The Historical Material is housed in 17 boxes with oversized material separated and is arranged alphabetically by county followed by a separate section of newspapers and magazines arranged by sections. City historical material is interfiled with the nearest county. For example City of Richmond material is filed with Henrico County. A 3x5 card files provides a rough topical index to the collection. The series consists of historical sketches, maps, newspaper clippings, pamphlets and photographs.
Contents include historical data on counties and information on historic sites and places of each interest within each locality. Notable records include two photographs from the Great Dismal Swamp. The first photograph shows gnarled cypress roots in Lake Drummond, near Norfolk (no date); the second, dated 1899, shows the locomobile of John Wallace, Norfolk, the "first motor vehicle other than by electric power" (Norfolk County, Box 103, Folder 1).

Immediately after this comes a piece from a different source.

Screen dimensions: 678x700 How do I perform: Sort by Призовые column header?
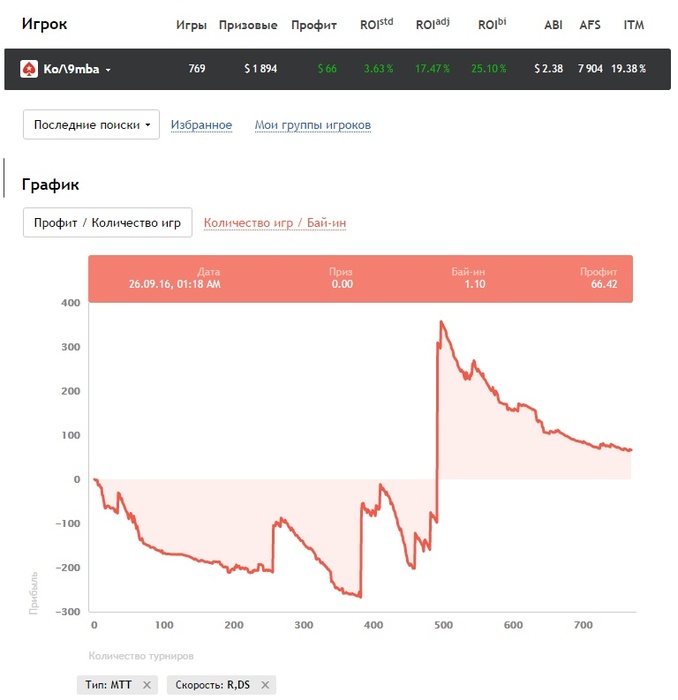pos(248,25)
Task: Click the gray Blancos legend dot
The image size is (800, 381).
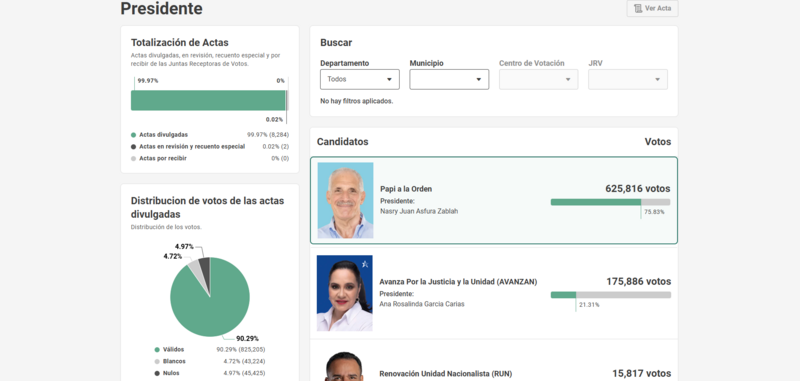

Other items of interest include: The Spirit of Orange: A Pageant Portraying a Few High Points of Orange County History in Relation to Local, National and International Affairs , 3 May 1930, official program for forty-third annual reunion of Confederate Veterans, in Orange, 16-18 September 1930 (Box 103, Folder 4); Glen Mary: Past and Present by A.V.S. Milbourne, 1935, photograph of commissioners and historians at Skyland, including W.E. Carson and Harry F. Byrd, (Page County, Box 103, Folder 5); newspaper clippings concerning the case of Odell Waller, a Pittsylvania County sharecropper executed for murder on 2 July 1942 (Box 103, Folder 6); photographs of Wanda Hawley, a silent motion picture actress, Helen Wainwright, Olympic swimming and diving champion, and Helen Hentschel, an outboard motor boat racer, at Virginia Beach, Princess Anne County, n.d. (Box 104, Folder 3);and Directory of Surry County, Virginia , 1932-1933 compiled by Gordon C. Berryman (Box 105, Folder 9).